Many, many months ago I wrote a blog entitled ‘The Dreaded Blocked Duct!’ It highlighted the many struggles I had while breastfeeding the twins.
Being born at 31.4 weeks they entered the world before they knew how to eat. After weeks of being tube fed they slowly got stronger and did eventually take to the breast; however, they were never strong enough to get a full feed from it. As a result, I was always topping up with either pumped breast milk or formula.
My struggle wasn’t only with feeding the girls, but also in the form of blocked ducts. I stopped counting after about 16 of them on my right breast alone. I then developed a ‘bleb’ and later had to go in for a biopsy. I’m fortunate though, the results came back negative and the doctor was able to clear the hardened milk from my duct.
I managed to feed the girls breast milk until they were about six months old, but then I turned strictly to formula. I know I shouldn’t feel guilty but a part of me did: Guilty that I couldn’t provide my girls with enough milk to exclusively breastfeed. Guilty that my body kept fighting the natural ‘liquid gold’ that it was built to produce in the form of blocked ducts.
Fast forward a year-and-a-half to when I took the girls to their speech therapy assessment.
Note: I had put them on a wait list for speech therapy ‘just in case’ as I had heard it could take years to get in. When they hit 22 months of age they went in to meet with the speech pathologist.
Talk about a pleasant and eye opening experience.
I learned that Ella who has always been the ‘doer’ out of the two; is more advanced when it comes to speaking. She would repeat almost everything we would say to her and babble away. She’s also the one who’s very attached to me and took a long time to warm up to the speech therapist.

● **RECORDS SUPPLIED**
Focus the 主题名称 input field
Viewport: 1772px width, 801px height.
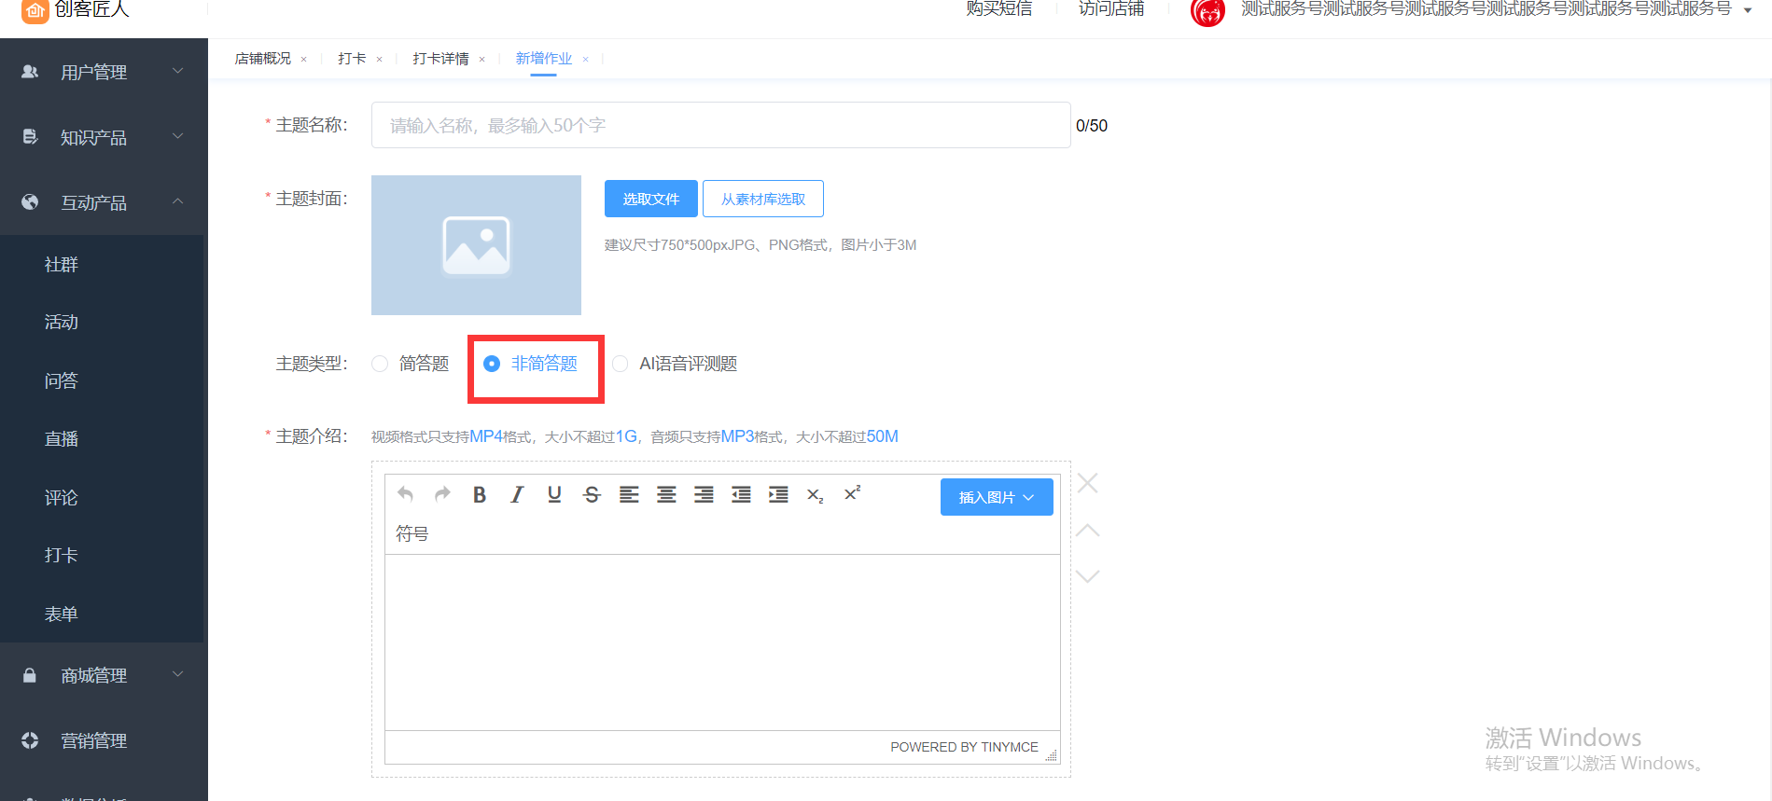pos(719,125)
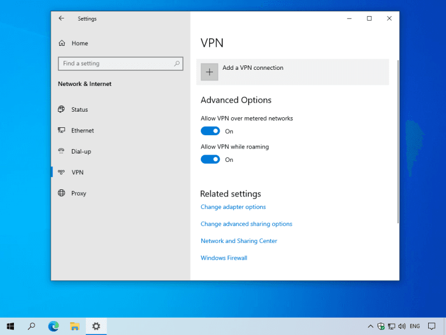Open Change adapter options link
Screen dimensions: 446x335
(233, 207)
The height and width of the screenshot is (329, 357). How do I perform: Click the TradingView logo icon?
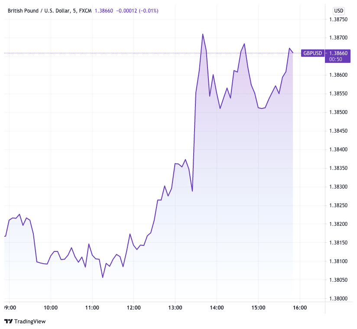(8, 321)
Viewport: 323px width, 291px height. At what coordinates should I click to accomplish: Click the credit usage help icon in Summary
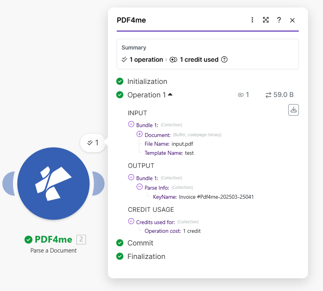224,60
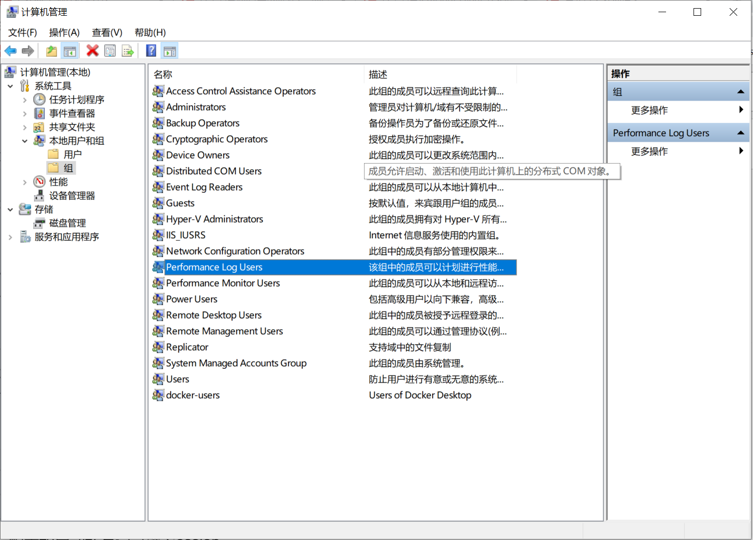Click the forward navigation arrow
Screen dimensions: 753x540
pyautogui.click(x=27, y=50)
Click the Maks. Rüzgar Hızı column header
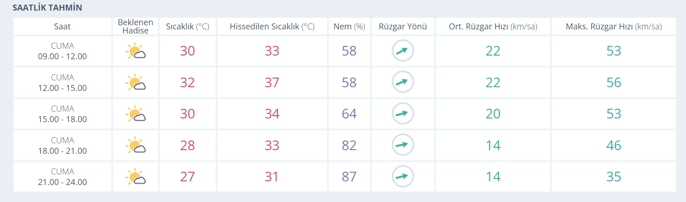The height and width of the screenshot is (202, 686). pyautogui.click(x=614, y=27)
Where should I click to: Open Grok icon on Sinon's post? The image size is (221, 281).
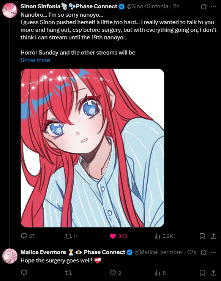click(x=204, y=7)
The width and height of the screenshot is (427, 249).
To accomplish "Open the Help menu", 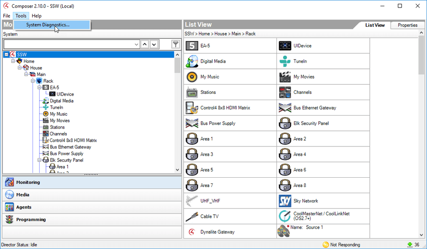I will click(x=37, y=16).
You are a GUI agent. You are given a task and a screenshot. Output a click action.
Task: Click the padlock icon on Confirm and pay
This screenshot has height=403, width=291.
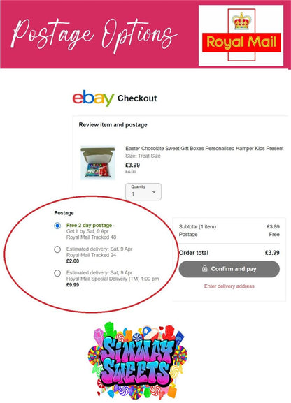(x=205, y=269)
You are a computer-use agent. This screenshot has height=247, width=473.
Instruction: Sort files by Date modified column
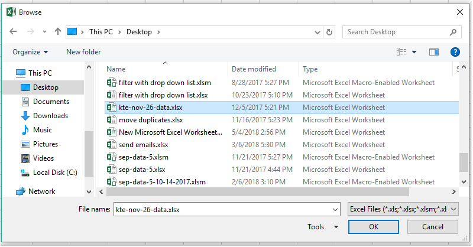pos(254,69)
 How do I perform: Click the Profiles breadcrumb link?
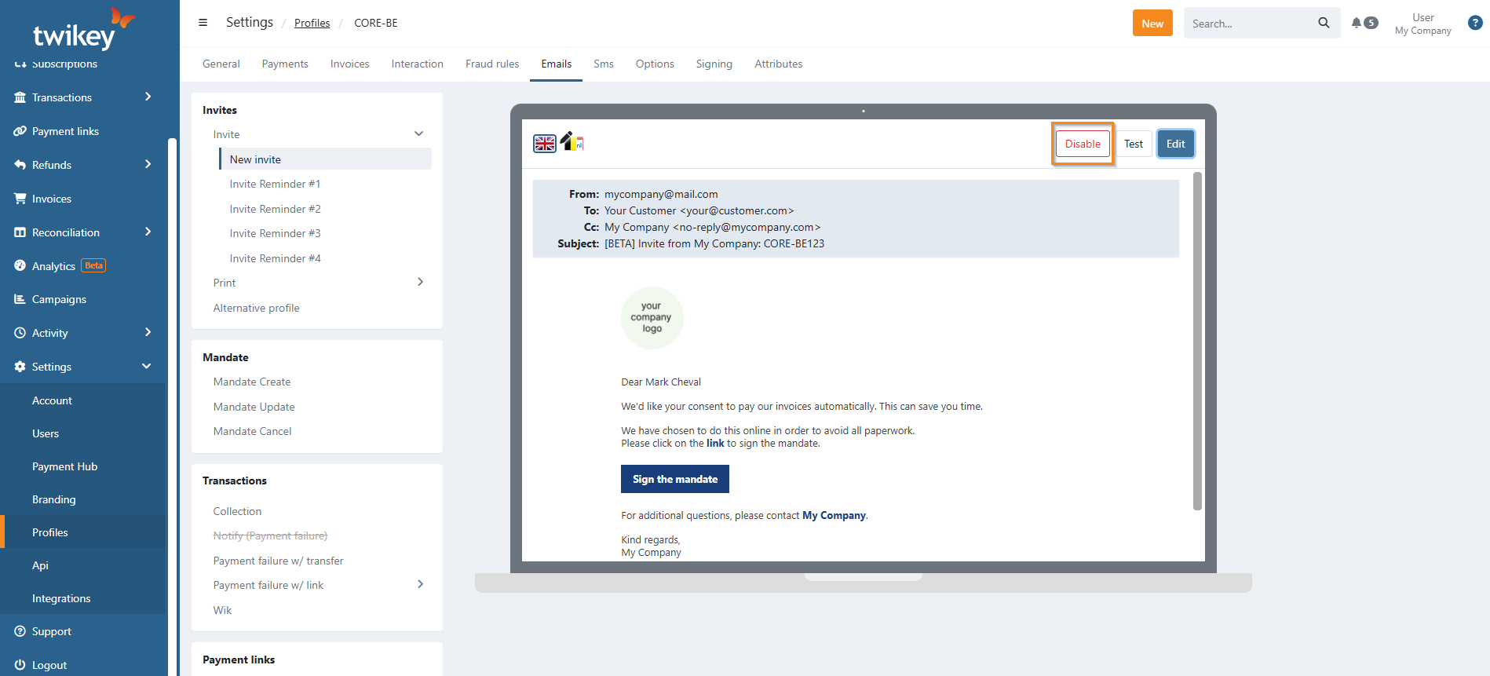pyautogui.click(x=312, y=23)
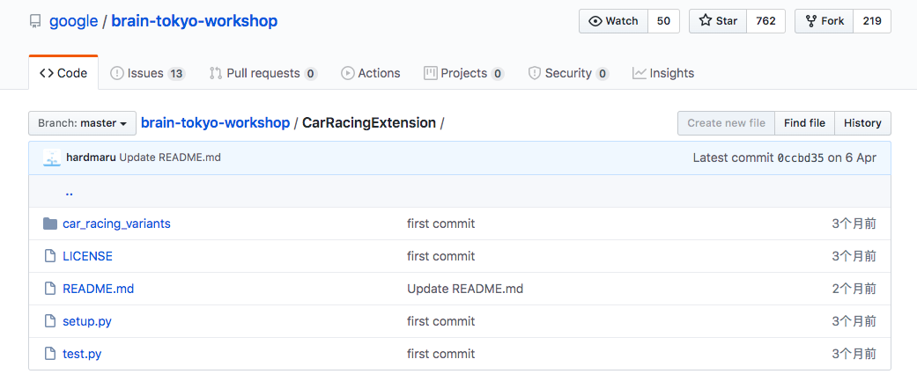917x374 pixels.
Task: Click the README.md file icon
Action: coord(50,289)
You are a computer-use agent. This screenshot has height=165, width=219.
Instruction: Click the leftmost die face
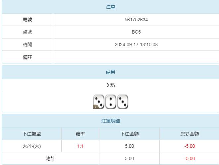pos(99,101)
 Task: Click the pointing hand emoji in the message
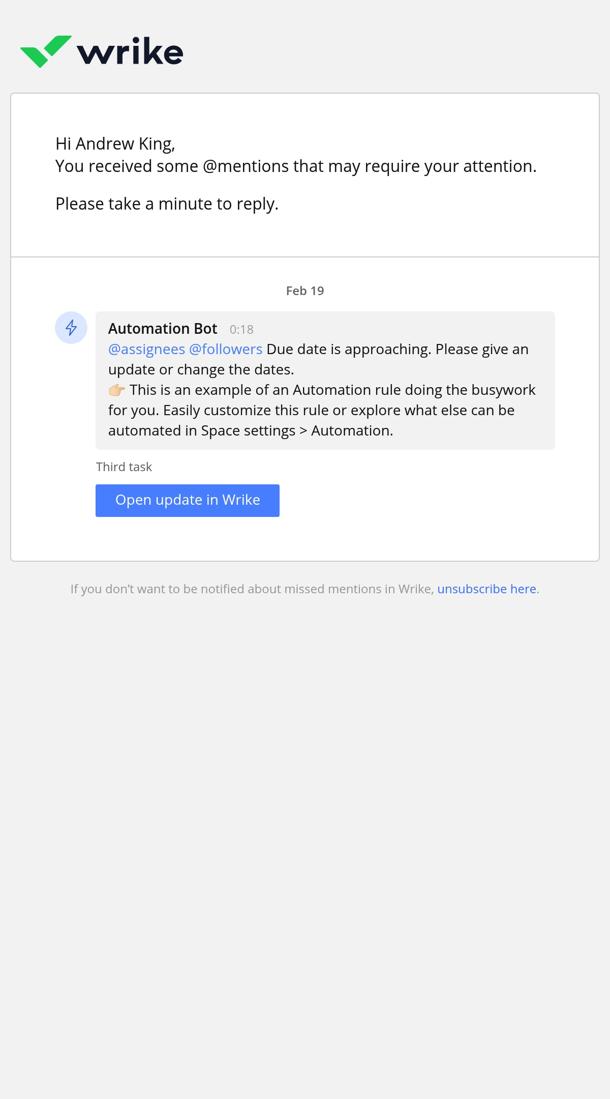pyautogui.click(x=117, y=390)
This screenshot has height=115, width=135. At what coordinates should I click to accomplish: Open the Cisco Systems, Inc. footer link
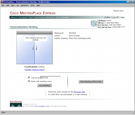tap(42, 106)
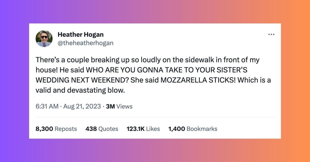This screenshot has height=162, width=310.
Task: Show the 8,300 Reposts list
Action: coord(56,129)
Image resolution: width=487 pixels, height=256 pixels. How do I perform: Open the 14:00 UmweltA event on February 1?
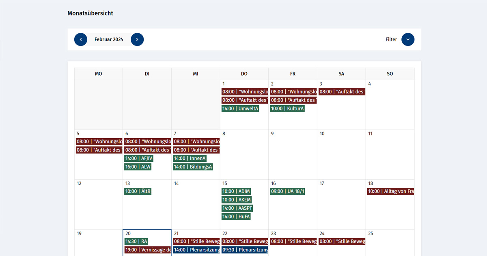click(240, 108)
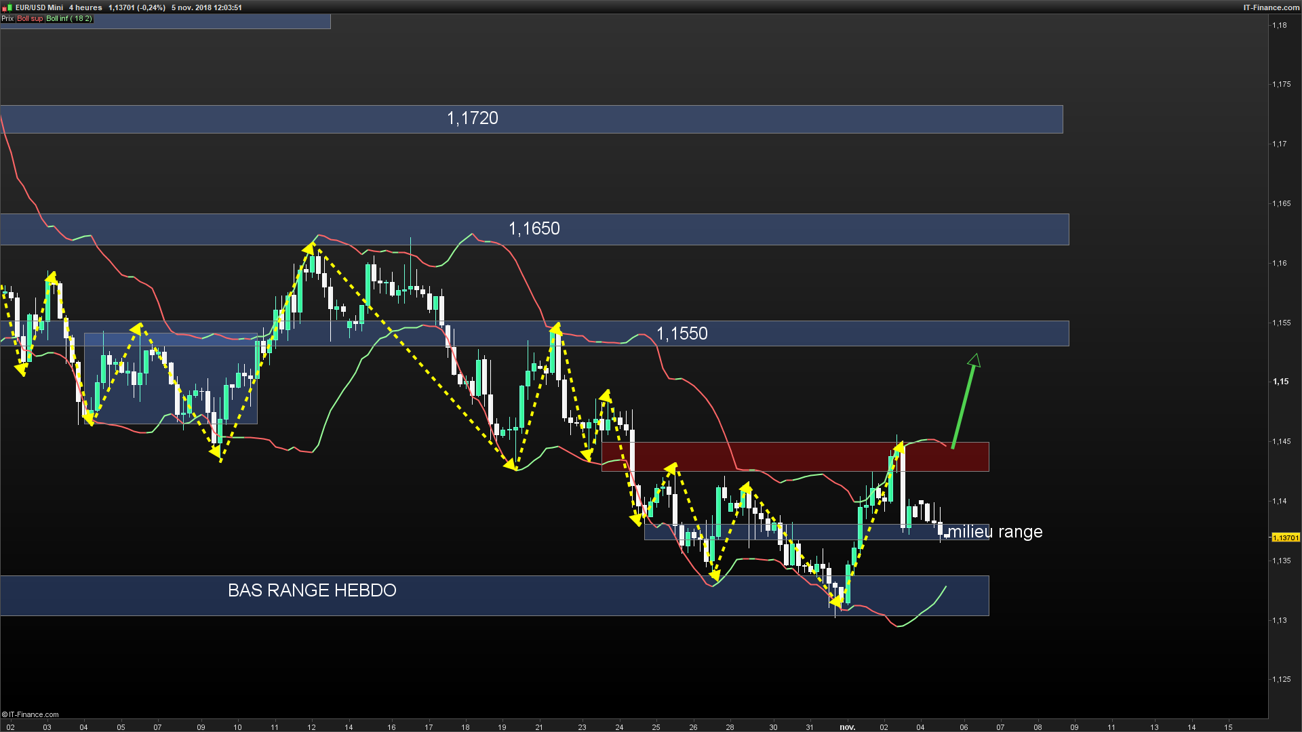Click the 1,15 level on the price axis
Viewport: 1302px width, 732px height.
coord(1280,382)
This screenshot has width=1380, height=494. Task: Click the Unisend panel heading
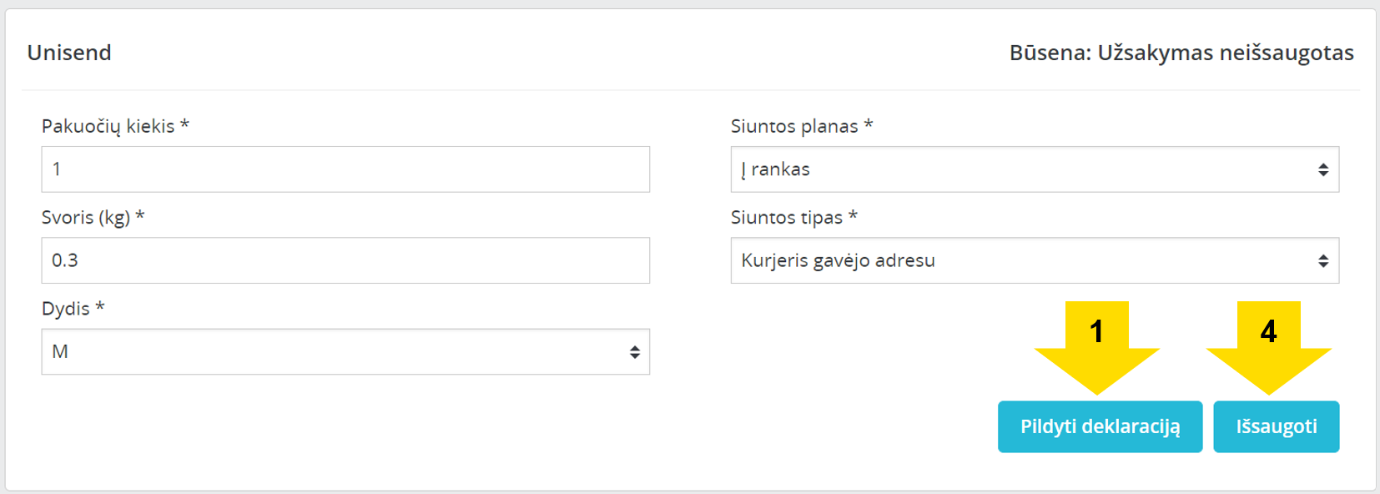(x=69, y=53)

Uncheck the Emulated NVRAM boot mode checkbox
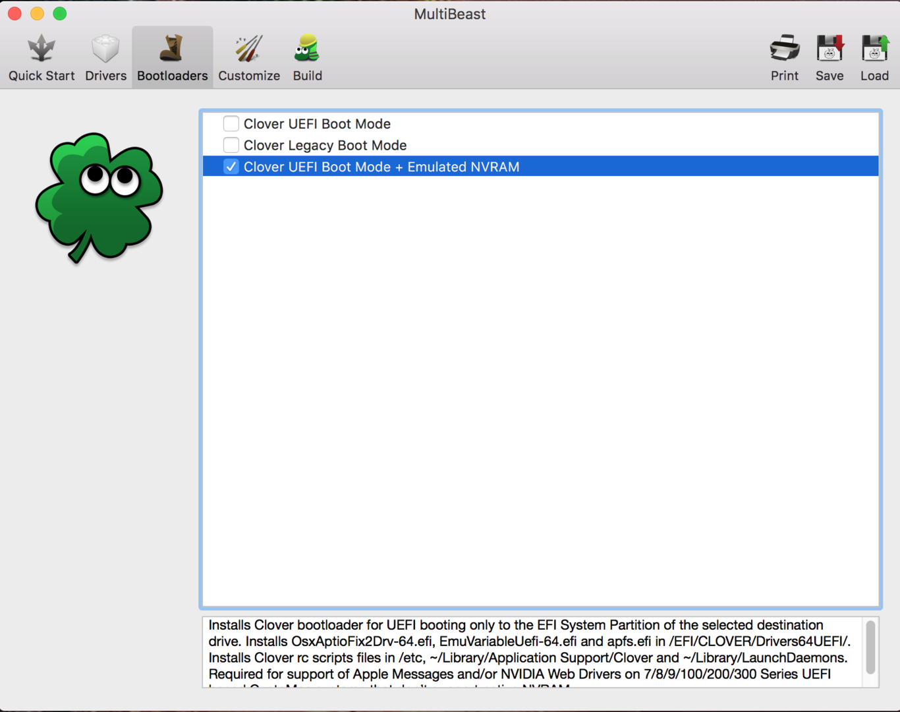(231, 167)
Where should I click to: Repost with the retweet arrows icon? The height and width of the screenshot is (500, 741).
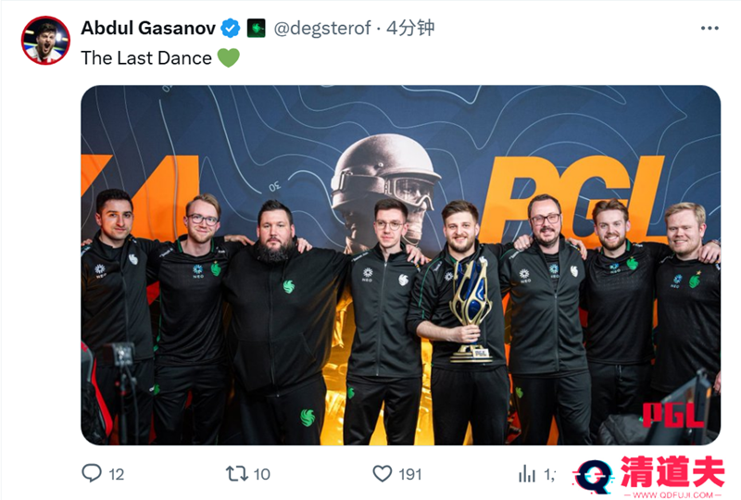coord(237,473)
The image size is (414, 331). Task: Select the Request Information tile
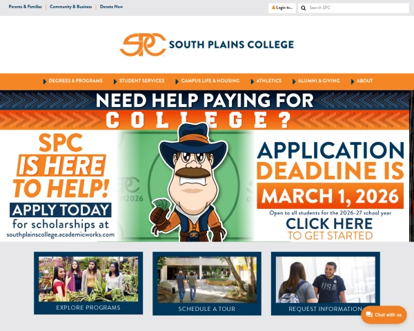(326, 283)
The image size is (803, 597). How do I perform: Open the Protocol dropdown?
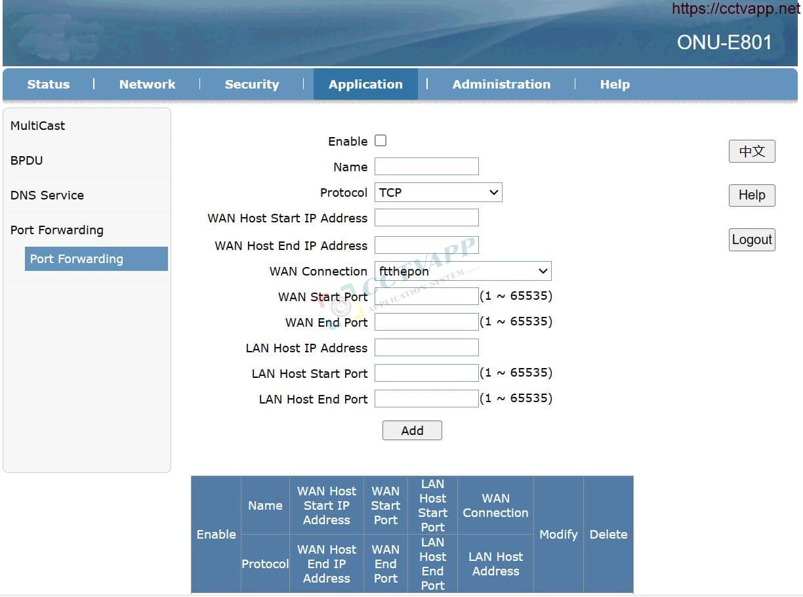pyautogui.click(x=438, y=192)
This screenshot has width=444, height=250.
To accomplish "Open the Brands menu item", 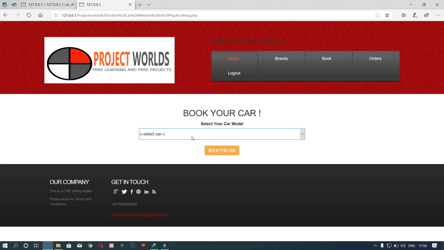I will click(x=281, y=59).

● **TASK INSTRUCTIONS**
a. According to the blog post about breastfeeding twins, at how many weeks were the twins born?
b. Copy word for word the part of the breastfeeding blog post starting at "Talk about a" and ending at "the speech therapist.".

● **TASK ANSWERS**
a. 31.4 weeks

b.
Talk about a pleasant and eye opening experience.
I learned that Ella who has always been the ‘doer’ out of the two; is more advanced when it comes to speaking. She would repeat almost everything we would say to her and babble away. She’s also the one who’s very attached to me and took a long time to warm up to the speech therapist.